Bu yıl 52. kez düzenlenen İstanbul Müzik Festivali'nin 37 yıldır kesintisiz olarak sponsoru olan Mercedes-Benz Otomobil'in Pazarlama ve Kurumsal İletişim Grup Müdürü Ezgi Yıldız Kefeli ile hem festival hem de kadın liderliği hakkında sohbet ettik.
2023 verilerine göre Fortune 500 listesindeki şirketlerden 50’den fazlasının başında kadın liderler var. Kadın liderliği hakkında ne düşünüyorsunuz? Bunun daha fazlasına ihtiyacımız var bence.
Bu veriler oldukça sevindirici ve cesaret verici. Bu gelişmeler, kadınların liderlik potansiyelini tanıyan ve onlara fırsatlar sunan şirketlerin arttığını gösteriyor. Kadınların iş dünyasındaki liderlik rollerinde daha fazla görünürlüğü, çeşitliliğin artmasına ve farklı perspektiflerin iş süreçlerine yansımasına olanak tanıyor.
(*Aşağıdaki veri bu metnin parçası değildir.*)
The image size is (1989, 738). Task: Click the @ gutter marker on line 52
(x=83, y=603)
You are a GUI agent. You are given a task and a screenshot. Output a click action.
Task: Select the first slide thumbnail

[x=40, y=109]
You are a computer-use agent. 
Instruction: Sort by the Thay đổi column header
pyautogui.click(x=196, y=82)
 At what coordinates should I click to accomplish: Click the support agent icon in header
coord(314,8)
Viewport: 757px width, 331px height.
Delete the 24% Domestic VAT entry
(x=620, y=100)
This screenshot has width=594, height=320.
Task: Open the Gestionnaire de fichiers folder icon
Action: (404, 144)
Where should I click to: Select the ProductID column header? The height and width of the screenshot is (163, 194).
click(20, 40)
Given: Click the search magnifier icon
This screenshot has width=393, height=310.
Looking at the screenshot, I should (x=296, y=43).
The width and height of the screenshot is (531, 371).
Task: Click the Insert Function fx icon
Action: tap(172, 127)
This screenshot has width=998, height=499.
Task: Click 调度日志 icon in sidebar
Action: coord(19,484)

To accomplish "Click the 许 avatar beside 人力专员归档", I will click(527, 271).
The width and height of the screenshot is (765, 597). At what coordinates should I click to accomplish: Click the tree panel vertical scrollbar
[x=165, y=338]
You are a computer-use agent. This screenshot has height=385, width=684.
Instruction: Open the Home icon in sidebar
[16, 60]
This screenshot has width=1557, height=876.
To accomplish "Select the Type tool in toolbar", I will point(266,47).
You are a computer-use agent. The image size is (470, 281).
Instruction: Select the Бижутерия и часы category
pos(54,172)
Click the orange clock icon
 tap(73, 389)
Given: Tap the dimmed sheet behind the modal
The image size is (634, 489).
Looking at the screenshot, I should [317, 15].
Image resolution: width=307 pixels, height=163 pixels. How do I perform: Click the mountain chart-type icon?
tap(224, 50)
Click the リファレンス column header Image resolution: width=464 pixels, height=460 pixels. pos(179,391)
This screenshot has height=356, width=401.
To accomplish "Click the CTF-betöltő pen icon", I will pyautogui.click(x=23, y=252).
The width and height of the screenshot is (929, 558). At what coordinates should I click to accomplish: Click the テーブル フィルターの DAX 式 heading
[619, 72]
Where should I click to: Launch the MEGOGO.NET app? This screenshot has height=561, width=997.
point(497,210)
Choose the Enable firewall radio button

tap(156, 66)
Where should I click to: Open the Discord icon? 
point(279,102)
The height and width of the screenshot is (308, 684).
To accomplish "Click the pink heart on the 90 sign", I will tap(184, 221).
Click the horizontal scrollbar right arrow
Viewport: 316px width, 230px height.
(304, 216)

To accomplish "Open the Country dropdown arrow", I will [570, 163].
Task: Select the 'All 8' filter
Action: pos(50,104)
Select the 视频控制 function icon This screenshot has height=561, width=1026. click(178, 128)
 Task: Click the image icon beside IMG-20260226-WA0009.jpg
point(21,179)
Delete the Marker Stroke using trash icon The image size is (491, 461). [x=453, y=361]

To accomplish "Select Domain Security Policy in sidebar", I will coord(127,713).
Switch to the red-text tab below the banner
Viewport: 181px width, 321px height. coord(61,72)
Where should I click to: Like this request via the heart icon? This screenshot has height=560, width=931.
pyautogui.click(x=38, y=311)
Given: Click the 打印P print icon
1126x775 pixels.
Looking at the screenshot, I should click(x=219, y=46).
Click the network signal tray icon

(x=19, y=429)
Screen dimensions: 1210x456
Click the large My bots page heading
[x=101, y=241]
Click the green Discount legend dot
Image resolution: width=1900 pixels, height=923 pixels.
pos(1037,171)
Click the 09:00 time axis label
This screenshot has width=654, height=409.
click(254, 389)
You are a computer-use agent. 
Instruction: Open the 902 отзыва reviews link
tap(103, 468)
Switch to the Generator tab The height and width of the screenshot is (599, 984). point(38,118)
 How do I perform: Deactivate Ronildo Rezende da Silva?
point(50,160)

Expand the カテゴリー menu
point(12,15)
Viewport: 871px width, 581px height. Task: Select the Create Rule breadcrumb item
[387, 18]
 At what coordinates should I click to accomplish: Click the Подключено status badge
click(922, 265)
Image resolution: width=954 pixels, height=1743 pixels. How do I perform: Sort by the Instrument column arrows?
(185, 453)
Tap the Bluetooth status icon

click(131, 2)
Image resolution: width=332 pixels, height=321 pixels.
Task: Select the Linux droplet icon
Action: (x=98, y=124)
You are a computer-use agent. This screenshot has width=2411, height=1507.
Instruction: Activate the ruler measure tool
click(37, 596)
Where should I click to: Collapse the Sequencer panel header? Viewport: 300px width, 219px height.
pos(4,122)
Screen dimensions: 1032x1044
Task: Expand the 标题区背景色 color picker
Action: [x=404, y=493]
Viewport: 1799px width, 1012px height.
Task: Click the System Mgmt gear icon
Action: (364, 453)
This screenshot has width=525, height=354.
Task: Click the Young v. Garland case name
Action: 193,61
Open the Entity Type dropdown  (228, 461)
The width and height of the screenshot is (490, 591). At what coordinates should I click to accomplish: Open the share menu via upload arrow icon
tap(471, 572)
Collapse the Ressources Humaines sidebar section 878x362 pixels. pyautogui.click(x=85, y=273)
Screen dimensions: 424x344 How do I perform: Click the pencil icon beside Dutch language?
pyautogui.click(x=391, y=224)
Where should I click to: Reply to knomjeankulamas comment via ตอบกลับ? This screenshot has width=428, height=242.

Ayrıca, kadın liderlerin iş dünyasında daha fazla temsil edilmeleri, genç kadınlara da rol modelleri sunuyor. Araştırmalar, çeşitliliğin, şirketlerin yenilikçilik, karar alma süreçleri ve performansı üzerinde de olumlu etkileri olduğunu gösteriyor. Kadın liderliği konusunda daha fazla ilerleme kaydetmek için cinsiyet eşitliği ve kapsayıcılık konularında daha çok çabaya ihtiyaç var.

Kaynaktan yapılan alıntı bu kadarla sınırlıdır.